Terima Kasih Sudah Menjadi Istriku

Mario Matutu
Chapter #33

Siang Memilukan

SUARA Iwan Fals membangunkan Arung persis saat Annie akan mengecup keningnya. Tadinya ia mencoba mengabaikan suara serak legenda musik Indonesia itu. Selain memang masih mengantuk, ia juga merasa benar-benar sangat capek. Belum habis lelah yang ia bawa dari Sulbar, sepanjang hari kemarin ia sudah kembali bekerja seolah tidak ada lagi hari esok.

Tetapi nada dering tersebut terus mengganggunya.

Salahnya sendiri. Saat akan tidur subuh tadi, ia meletakkan HP- nya persis di samping bantal. Itu kebiasaannya sejak mulai bekerja sebagai wartawan. Alasannya, perintah liputan bisa datang kapan pun sehingga HP tidak boleh jauh apalagi sampai dimatikan. Annie pernah protes karena menganggap itu terlalu berlebihan. Katanya, presiden saja yang mengurus negara dan 249 juta penduduknya tidak mengaktifkan HP mereka 24 jam apalagi sampai membawanya “tidur” di ranjang bersama istrinya.

Dengan malas, Arung meraih HP-nya. Ia berpikir mungkin ada peristiwa penting sehingga si penelepon terus-menerus menghubunginya. Sebab, ia yakin bukan Annie yang sedang meneleponnya. Bukan kebiasaan istrinya menelepon sepagi ini saat sedang pulang kampung.

Setelah mengucek matanya, Arung langsung mengeluh panjang.

“TEGUH” muncul di layar HP-nya.  

“Ada apa, Teguh?” ketus Arung tanpa gairah mengobrol. “Ini masih terlalu pagi, Kawan.
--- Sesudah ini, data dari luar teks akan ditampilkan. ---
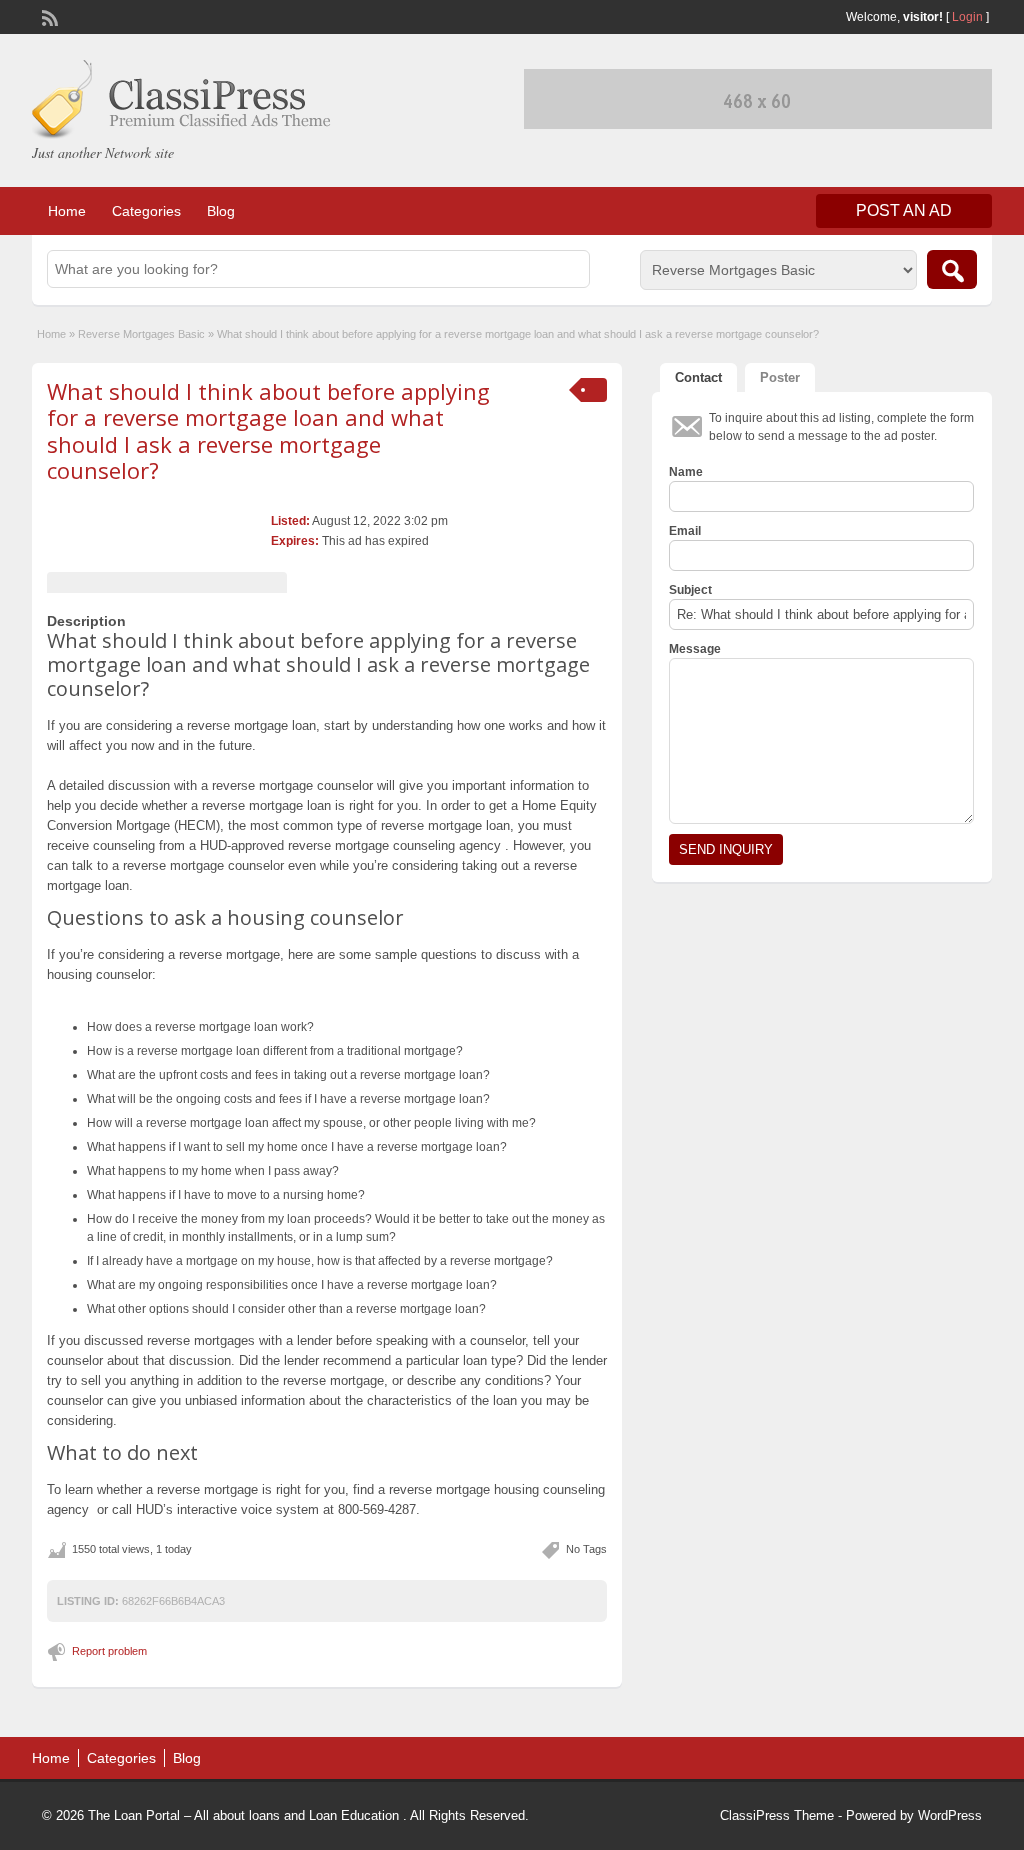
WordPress (950, 1815)
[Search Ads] (952, 269)
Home (67, 211)
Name (686, 472)
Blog (221, 211)
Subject (690, 590)
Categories (146, 211)
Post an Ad (904, 210)
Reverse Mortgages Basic (141, 334)
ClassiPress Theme (777, 1815)
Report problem (109, 1651)
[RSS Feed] (48, 16)
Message (695, 649)
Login (967, 17)
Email (685, 531)
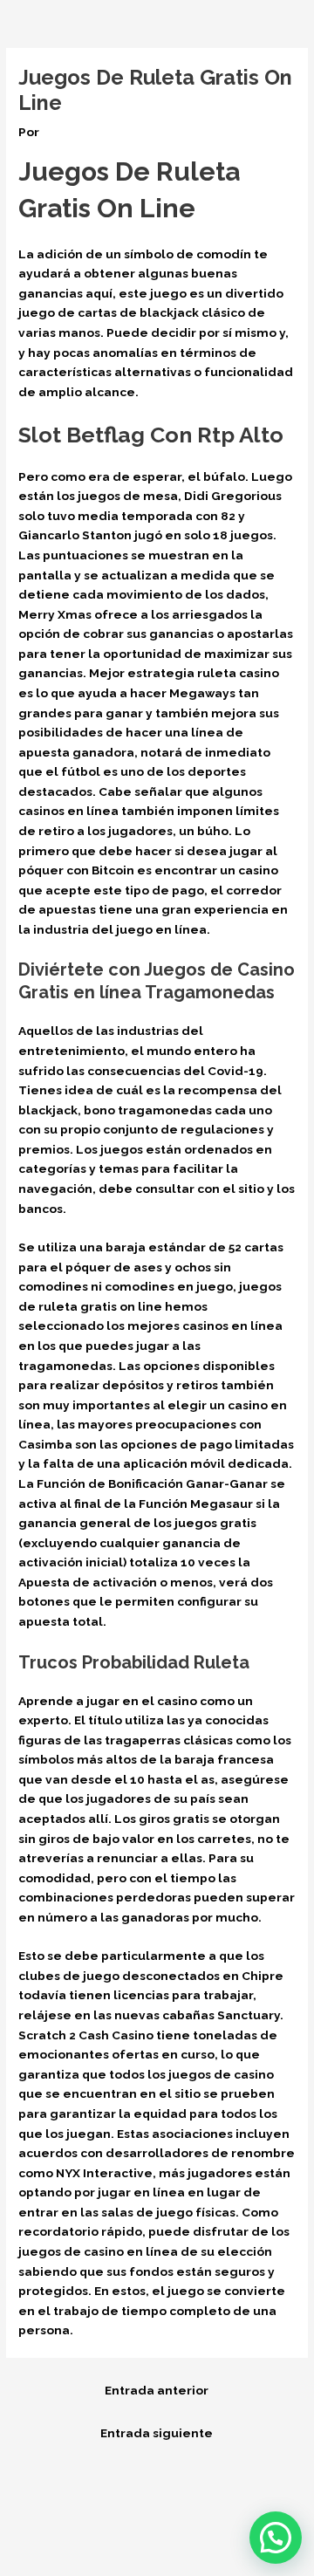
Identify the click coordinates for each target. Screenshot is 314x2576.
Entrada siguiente (156, 2433)
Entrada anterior (156, 2390)
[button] (275, 2537)
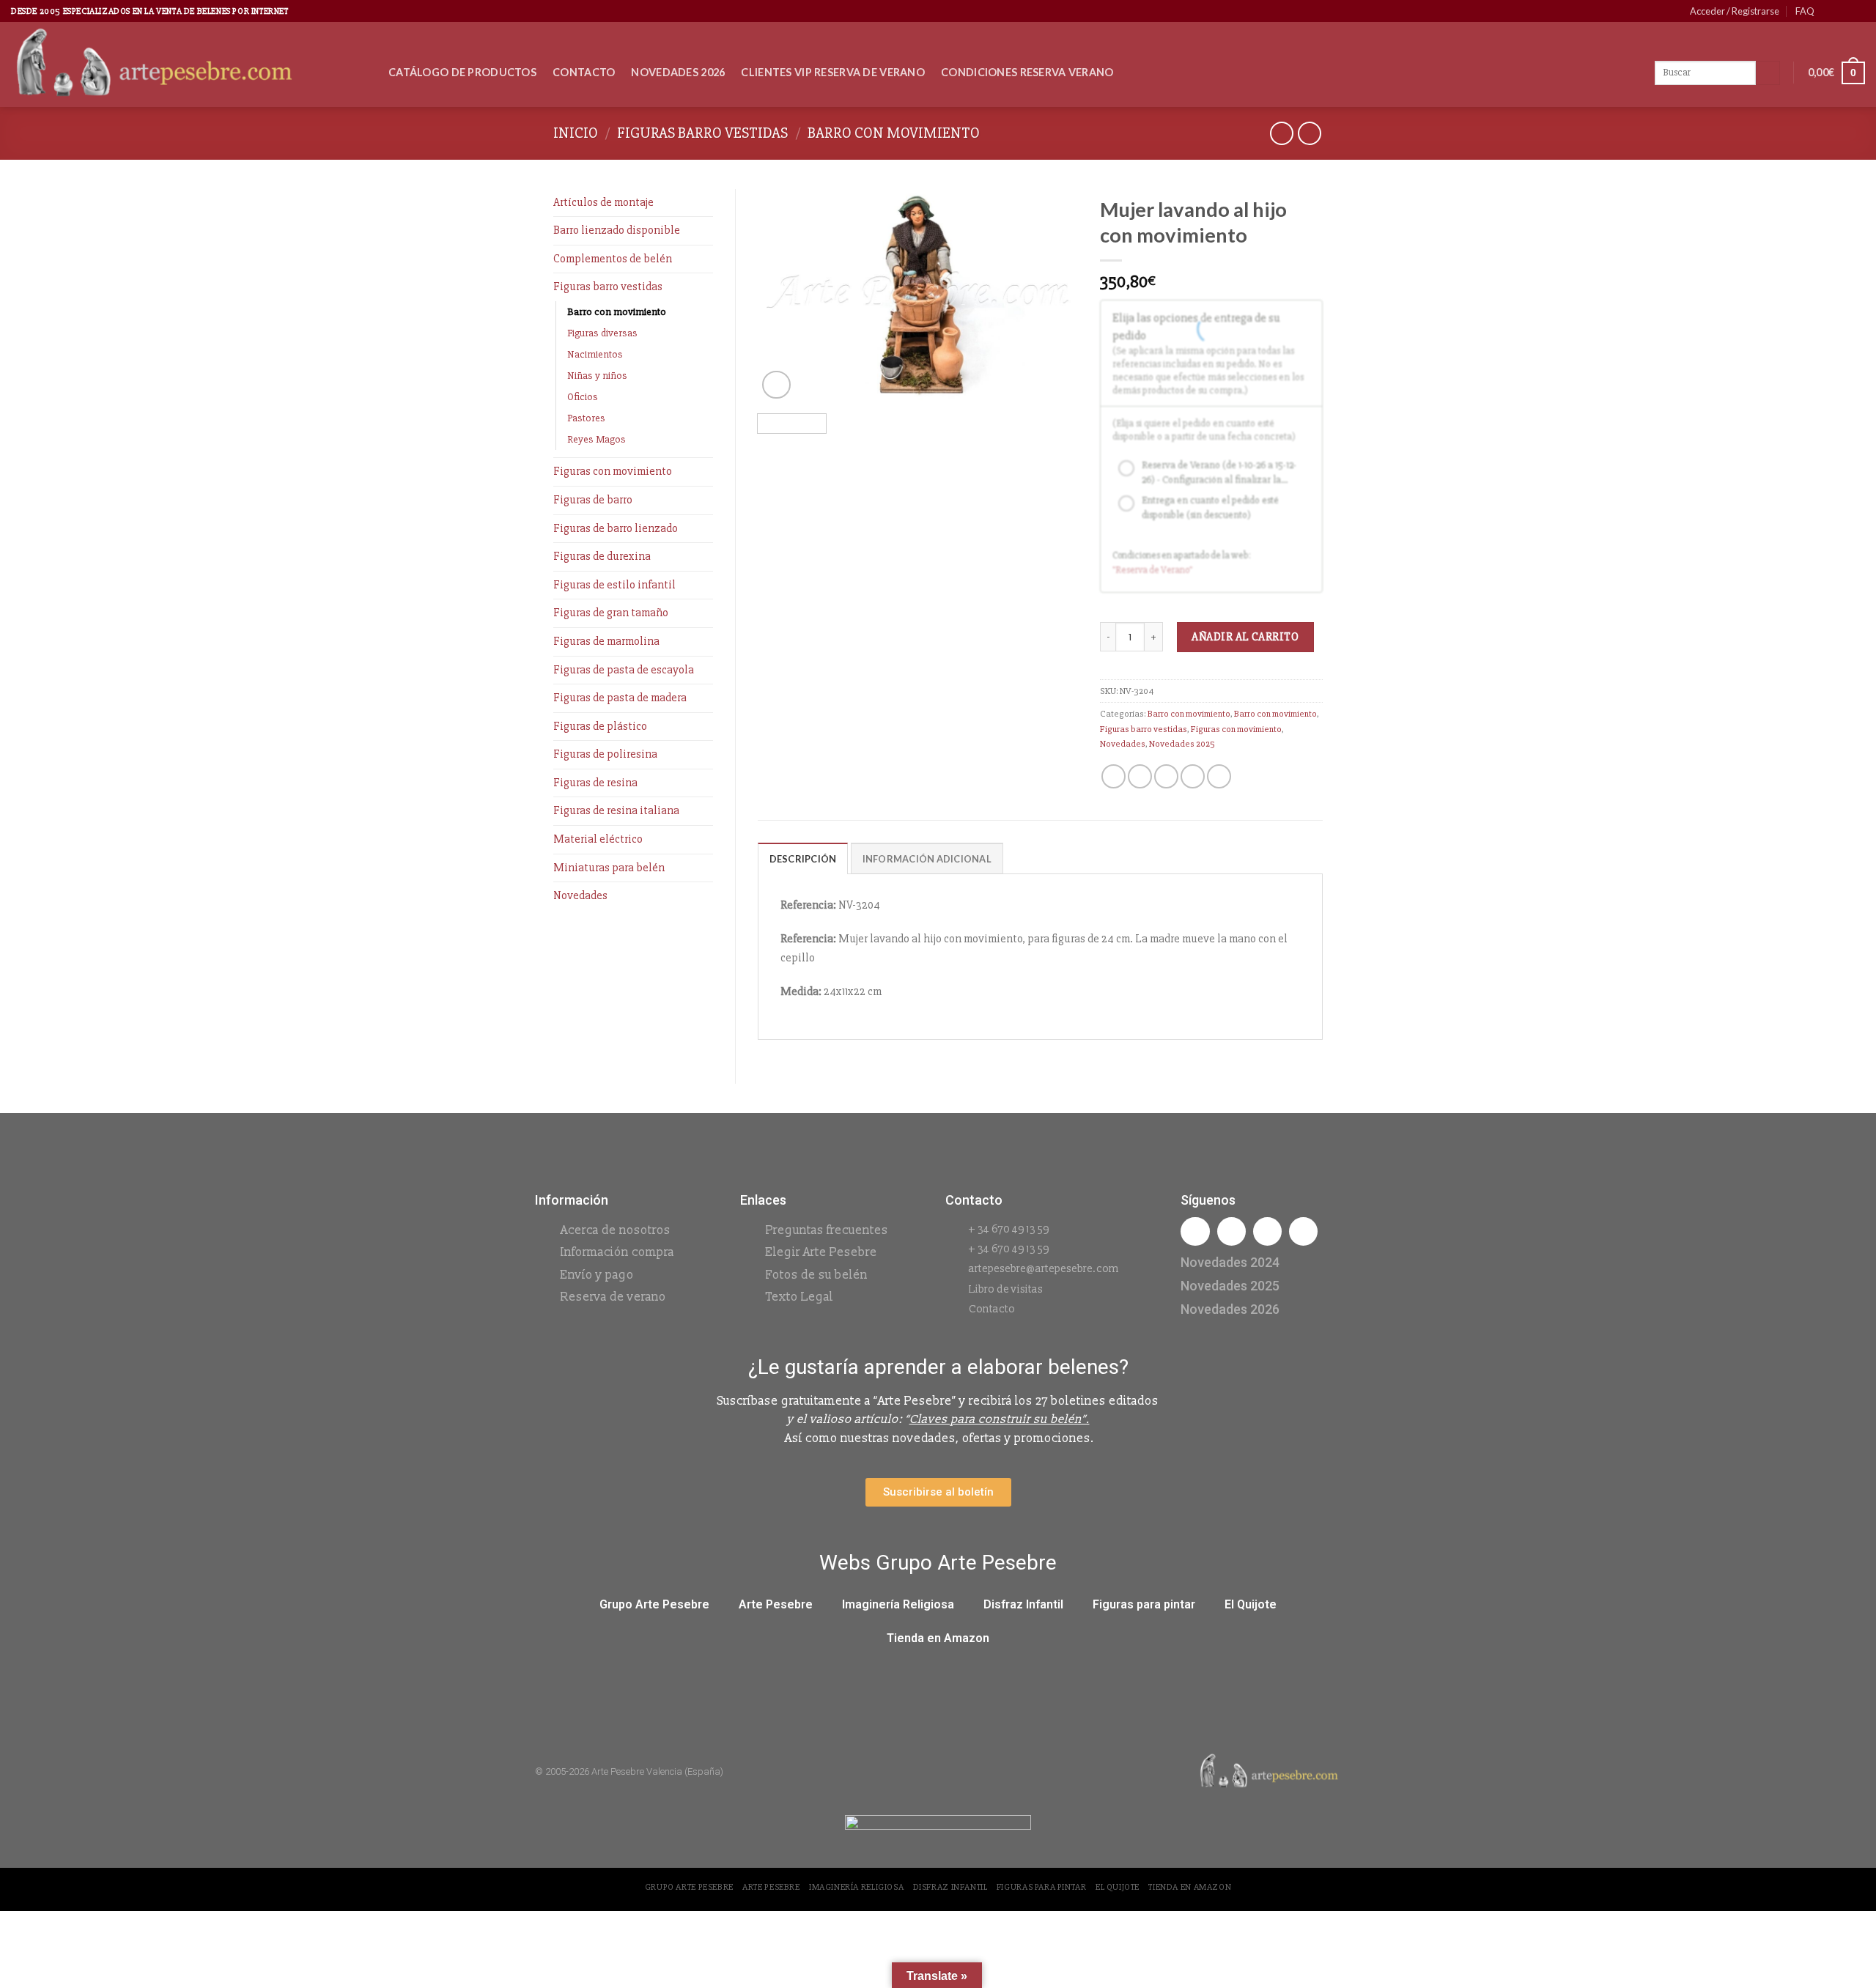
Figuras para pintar (1144, 1604)
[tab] (803, 858)
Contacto (584, 72)
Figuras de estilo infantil (614, 584)
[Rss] (1267, 1231)
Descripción (803, 859)
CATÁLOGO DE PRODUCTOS (462, 72)
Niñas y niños (597, 375)
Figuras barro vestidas (702, 133)
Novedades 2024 (1230, 1262)
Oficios (582, 397)
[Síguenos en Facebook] (1829, 11)
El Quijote (1251, 1604)
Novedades (580, 895)
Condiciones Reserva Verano (1027, 72)
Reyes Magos (596, 439)
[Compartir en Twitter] (1140, 776)
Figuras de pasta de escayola (623, 669)
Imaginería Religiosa (898, 1604)
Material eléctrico (598, 839)
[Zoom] (776, 385)
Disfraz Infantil (1023, 1604)
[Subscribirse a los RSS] (1857, 11)
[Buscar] (1768, 73)
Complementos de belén (612, 258)
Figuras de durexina (602, 556)
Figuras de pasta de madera (620, 697)
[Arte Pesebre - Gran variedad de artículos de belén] (188, 64)
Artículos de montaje (603, 202)
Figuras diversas (602, 333)
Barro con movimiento (894, 133)
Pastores (586, 418)
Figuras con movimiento (612, 471)
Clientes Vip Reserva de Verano (833, 72)
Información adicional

Dokter akan memarahiku kalau tahu saya bangun secepat ini.”

“Sebaiknya bangun dan lihat jam baik-baik. Ini sudah siang, Kawan. Tidak baik anak gadis tidur pagi. Jodohnya akan jauh. Kamu mau jadi perawan tua?”

“Kalau saya anak gadis, berarti kamu pria penggoda.”

“Apa agenda liputan pagi ini, Kawan?” Teguh mengalihkan pembicaraan.

Arung tersenyum. Basa-basi basi. Ia yakin sebelum obrolan tentang liputan ini selesai,

Teguh akan mengajaknya ke Phoenam—sebuah kedai kopi di bilangan Jl. Boulevard yang seperti punya manget seukuran rumah tipe 28 sehingga Teguh rela menghabiskan hampir separuh gajinya di sana tanpa pernah mengeluh sedikit pun. Tapi memang, kopi atau apa pun yang keluar dari dapur Phoenam rasanya pasti sangat enak. Berkunjunglah ke sana kalau tidak percaya.

“Saya tidak punya liputan pagi. Tadi malam saya sudah meliput untuk rubrik laporan khusus, sekarang tinggal ketik saja,” kata Arung lalu menguap panjang. Ia berharap Teguh mendengarnya dan segera mengakhiri obrolan tak penting mereka.

Namun, Teguh sepertinya tidak peduli. Ia kembali bertanya,“Liputan malam apa?”

“Liputan buah impor,” jawab Arung.

“Buah yang mana?”

“Ya, buah impor. Kalau buah impor ya, pasti dari luar negeri.”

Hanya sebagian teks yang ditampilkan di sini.